Your output should be the entries below, from the first line up to and including the line with "Click the rear", reproduced exactly and with no other lines.

Data shown Start Marker

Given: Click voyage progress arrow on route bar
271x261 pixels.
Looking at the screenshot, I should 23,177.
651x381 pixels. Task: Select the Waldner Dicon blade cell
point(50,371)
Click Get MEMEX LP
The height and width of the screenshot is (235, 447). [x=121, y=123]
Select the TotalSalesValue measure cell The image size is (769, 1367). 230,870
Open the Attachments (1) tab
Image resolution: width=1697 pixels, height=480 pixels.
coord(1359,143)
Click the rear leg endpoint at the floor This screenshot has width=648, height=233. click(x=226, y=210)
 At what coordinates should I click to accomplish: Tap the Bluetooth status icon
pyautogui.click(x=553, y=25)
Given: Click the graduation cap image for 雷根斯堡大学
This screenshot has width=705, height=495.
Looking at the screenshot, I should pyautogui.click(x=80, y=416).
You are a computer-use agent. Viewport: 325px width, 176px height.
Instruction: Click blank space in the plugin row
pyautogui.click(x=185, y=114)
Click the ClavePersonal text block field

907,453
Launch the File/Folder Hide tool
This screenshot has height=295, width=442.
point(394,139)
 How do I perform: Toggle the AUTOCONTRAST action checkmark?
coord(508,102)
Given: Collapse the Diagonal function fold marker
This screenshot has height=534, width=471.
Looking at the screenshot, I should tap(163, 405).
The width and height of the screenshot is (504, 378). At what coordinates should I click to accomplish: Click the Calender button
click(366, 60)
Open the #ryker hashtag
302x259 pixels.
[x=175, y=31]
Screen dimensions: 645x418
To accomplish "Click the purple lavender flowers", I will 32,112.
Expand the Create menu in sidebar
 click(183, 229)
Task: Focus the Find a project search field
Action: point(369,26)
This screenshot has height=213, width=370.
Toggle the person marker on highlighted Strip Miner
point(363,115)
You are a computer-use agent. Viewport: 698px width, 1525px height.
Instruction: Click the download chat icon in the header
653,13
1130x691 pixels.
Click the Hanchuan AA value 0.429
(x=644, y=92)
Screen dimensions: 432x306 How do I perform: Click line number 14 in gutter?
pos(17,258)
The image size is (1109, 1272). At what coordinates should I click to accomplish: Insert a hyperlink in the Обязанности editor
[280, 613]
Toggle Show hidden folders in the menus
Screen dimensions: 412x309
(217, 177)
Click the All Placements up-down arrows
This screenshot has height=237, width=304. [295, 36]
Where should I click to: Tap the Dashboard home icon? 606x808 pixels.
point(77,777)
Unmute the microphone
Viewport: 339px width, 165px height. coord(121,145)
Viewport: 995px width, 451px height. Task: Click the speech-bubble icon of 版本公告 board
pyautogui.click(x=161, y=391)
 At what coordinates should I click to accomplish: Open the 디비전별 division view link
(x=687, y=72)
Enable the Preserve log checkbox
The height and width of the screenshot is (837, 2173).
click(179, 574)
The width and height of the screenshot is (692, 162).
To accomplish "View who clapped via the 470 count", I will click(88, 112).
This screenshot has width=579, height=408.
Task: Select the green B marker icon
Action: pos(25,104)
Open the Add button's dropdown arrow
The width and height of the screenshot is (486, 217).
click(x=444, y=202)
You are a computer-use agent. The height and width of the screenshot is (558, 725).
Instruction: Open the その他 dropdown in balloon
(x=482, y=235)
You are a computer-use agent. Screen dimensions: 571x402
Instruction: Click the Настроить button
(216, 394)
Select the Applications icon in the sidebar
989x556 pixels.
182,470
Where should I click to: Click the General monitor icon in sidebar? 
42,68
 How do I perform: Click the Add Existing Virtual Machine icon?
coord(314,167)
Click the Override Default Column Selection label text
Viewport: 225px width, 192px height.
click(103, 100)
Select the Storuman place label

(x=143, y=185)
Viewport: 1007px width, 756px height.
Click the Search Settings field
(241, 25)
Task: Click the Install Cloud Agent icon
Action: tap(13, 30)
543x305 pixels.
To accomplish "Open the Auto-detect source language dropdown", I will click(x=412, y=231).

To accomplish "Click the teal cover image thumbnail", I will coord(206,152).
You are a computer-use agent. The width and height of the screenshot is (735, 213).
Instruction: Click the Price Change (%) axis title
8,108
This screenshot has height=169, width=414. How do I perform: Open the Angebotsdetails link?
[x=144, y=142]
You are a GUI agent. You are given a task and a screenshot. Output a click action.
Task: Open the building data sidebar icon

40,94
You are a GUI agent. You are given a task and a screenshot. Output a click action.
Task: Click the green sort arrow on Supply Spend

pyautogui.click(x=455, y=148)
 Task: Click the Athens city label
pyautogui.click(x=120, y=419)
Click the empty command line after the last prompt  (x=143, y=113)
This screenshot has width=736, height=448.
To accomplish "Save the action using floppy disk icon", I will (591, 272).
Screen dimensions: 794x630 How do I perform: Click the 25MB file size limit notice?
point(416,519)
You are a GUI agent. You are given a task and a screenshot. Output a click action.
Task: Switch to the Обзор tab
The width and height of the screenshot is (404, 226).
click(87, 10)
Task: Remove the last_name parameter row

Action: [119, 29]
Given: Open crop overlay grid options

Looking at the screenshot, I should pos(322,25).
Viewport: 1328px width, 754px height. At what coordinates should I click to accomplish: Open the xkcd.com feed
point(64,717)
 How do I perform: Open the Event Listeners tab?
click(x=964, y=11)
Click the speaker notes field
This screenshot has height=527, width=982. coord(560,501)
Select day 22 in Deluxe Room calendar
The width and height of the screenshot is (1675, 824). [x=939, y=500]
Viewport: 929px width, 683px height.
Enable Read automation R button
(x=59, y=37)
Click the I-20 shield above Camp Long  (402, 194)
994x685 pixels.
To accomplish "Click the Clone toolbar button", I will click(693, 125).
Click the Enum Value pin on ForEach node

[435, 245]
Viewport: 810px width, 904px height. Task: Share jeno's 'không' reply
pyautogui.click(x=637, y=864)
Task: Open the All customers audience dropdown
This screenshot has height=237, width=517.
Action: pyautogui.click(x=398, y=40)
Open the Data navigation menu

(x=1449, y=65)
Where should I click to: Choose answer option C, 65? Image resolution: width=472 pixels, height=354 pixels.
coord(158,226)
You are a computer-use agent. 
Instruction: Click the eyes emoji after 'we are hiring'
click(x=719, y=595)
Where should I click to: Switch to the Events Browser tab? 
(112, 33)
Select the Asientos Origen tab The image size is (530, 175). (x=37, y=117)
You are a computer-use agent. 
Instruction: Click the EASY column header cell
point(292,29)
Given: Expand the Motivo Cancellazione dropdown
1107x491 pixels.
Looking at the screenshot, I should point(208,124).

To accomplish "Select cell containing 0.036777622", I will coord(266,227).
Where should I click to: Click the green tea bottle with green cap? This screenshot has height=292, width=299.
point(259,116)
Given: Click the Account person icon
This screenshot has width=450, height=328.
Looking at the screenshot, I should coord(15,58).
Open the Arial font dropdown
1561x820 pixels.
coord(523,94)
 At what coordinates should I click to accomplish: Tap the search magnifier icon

Data shown End Marker

Written solution:
Given: Click voyage progress arrow on route bar
271x261 pixels.
Looking at the screenshot, I should 23,177.
651x381 pixels. Task: Select the Waldner Dicon blade cell
point(50,371)
Click Get MEMEX LP
The height and width of the screenshot is (235, 447). [x=121, y=123]
Select the TotalSalesValue measure cell The image size is (769, 1367). 230,870
Open the Attachments (1) tab
Image resolution: width=1697 pixels, height=480 pixels.
coord(1359,143)
Click the rear leg endpoint at the floor This screenshot has width=648, height=233. click(x=226, y=210)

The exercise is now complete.